Does the Kendama Community Really Need a TK Junior Clone?

The TK16 Junior is an odd kendama. It has a smaller ball, and the sarado is shorter to accommodate the smaller radius of the ball. And the ken handle is shorter. But the cups are the same size as a regulation JKA competition kendama. Beyond that the design and build quality is identical to a TK16 Master. It even has a JKA seal, although it’s a “recommended product” seal, not an “official competition kendama” and you can buy it from this kendama shop.
The upshot is:
Ball catch tricks are easier to do because you have the same sized cups catching a smaller ball
Ball balance tricks like the lighthouse and the lunar lander are harder to do, since you’re balancing the kendama on a more sharply curved surface
Spike tricks like the “furi-ken” are a bit harder because the lighter mass ball doesn’t spin as deliberately as the larger regulation ball
You don’t have room for all three fingers above the slip-stop in the standard grip, so you have to modify the grip a bit
But the JK Junior is definitely a “real” kendama, not a junky toy, and it can be fun to play with. It’s slightly more portable I suppose, but not enough to really make a difference. So its place in the market is not really clear.
Which brings me to the point of this post. The guys behind the sweets kendama, which I’ve written about before, have discontinued that model and are readying its successor, the KC Winner II, reportedly to be manufactured at a different factory, and with “tweaked” quality control.
Interesting news, but the really interesting news is that the first output of this new series of kendamas is not the full-size KC Winner II, but a new kendama called the KC Basic II. Was there ever a KC Basic I? Apparently not. The “II” is just an indicator of the new factory and quality level. The “Basic” is a brand new model for the KC guys, and guess what? It’s a TK Junior clone.

------

§ **To do**
[1] According to the kendama post, how do the TK16 Junior's cups compare in size with those of a regulation JKA competition kendama?
[2] Please write the next part of the post on the TK Junior clone, picking up after its last sentence.

§ **Record excerpts**
------

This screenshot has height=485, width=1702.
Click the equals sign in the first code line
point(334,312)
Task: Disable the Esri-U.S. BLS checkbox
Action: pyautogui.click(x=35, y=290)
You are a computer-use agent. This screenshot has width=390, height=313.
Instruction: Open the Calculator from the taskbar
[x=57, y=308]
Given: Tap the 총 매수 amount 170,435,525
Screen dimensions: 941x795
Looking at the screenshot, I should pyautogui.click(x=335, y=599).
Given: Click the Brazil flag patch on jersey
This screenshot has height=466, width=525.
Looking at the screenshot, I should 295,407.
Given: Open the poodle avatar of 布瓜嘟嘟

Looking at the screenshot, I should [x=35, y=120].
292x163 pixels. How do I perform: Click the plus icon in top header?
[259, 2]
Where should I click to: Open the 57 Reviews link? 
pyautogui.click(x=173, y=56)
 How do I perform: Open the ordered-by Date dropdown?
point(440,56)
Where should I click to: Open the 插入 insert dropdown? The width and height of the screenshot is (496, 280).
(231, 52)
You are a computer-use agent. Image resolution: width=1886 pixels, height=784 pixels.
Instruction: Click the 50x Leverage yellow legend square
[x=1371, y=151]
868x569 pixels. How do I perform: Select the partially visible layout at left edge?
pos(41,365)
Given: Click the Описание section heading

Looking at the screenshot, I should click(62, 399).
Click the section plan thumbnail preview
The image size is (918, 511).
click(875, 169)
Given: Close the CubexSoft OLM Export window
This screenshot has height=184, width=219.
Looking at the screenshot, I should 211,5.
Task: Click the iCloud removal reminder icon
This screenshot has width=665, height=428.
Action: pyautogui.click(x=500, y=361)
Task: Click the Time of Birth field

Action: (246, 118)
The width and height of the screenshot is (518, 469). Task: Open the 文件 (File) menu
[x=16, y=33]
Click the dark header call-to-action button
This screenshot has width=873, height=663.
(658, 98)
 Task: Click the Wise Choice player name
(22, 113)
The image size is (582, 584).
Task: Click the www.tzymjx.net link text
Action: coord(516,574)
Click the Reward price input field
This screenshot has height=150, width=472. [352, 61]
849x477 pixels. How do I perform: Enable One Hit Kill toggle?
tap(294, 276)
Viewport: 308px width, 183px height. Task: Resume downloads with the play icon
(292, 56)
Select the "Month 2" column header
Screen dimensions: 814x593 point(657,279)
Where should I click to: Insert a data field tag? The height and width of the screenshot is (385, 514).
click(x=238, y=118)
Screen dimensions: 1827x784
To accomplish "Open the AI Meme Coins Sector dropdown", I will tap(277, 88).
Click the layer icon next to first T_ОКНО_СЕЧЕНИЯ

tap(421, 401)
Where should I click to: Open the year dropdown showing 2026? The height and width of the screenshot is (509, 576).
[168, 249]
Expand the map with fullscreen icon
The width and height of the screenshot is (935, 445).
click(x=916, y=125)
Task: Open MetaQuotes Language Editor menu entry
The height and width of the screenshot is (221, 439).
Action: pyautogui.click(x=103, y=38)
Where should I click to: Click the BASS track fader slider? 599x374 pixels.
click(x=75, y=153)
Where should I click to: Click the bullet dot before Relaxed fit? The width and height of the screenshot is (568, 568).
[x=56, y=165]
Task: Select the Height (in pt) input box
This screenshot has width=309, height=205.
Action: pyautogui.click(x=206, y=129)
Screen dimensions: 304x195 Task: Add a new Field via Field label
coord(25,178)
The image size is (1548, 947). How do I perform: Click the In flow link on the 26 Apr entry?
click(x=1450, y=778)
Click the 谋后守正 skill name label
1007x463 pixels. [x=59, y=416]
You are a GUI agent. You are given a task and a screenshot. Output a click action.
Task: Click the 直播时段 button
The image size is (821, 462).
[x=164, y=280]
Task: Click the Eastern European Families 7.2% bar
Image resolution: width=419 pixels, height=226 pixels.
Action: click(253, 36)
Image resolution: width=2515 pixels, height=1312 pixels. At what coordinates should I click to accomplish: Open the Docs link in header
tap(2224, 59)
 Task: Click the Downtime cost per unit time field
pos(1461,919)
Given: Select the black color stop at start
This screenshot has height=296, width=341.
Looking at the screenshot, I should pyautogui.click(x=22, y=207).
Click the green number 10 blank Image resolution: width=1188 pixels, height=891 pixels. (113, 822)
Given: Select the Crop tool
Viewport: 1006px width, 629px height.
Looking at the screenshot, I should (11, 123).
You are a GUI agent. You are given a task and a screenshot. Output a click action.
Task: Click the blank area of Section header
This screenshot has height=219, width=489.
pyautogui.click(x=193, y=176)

------

§ **Your written answers**
[1] They are the same size.

[2]
The TK Junior hasn’t exactly been a hit kendama, at least as far as I can tell, outside of Japan. Why clone it? And why clone it in five (yes, five) colors? Unfortunately, gold isn’t one of the colors. The TK Junior only comes in red.

The KC Basic II has the KC brand on the sarado just like its big brother (I don’t really like branding), and the seal is replaced by another brand reading “Basic II.” Although the KC seals don’t impress me, the brand may be even uglier. As for the play and build quality of the KC Basic II, I cannot comment yet from personal experience.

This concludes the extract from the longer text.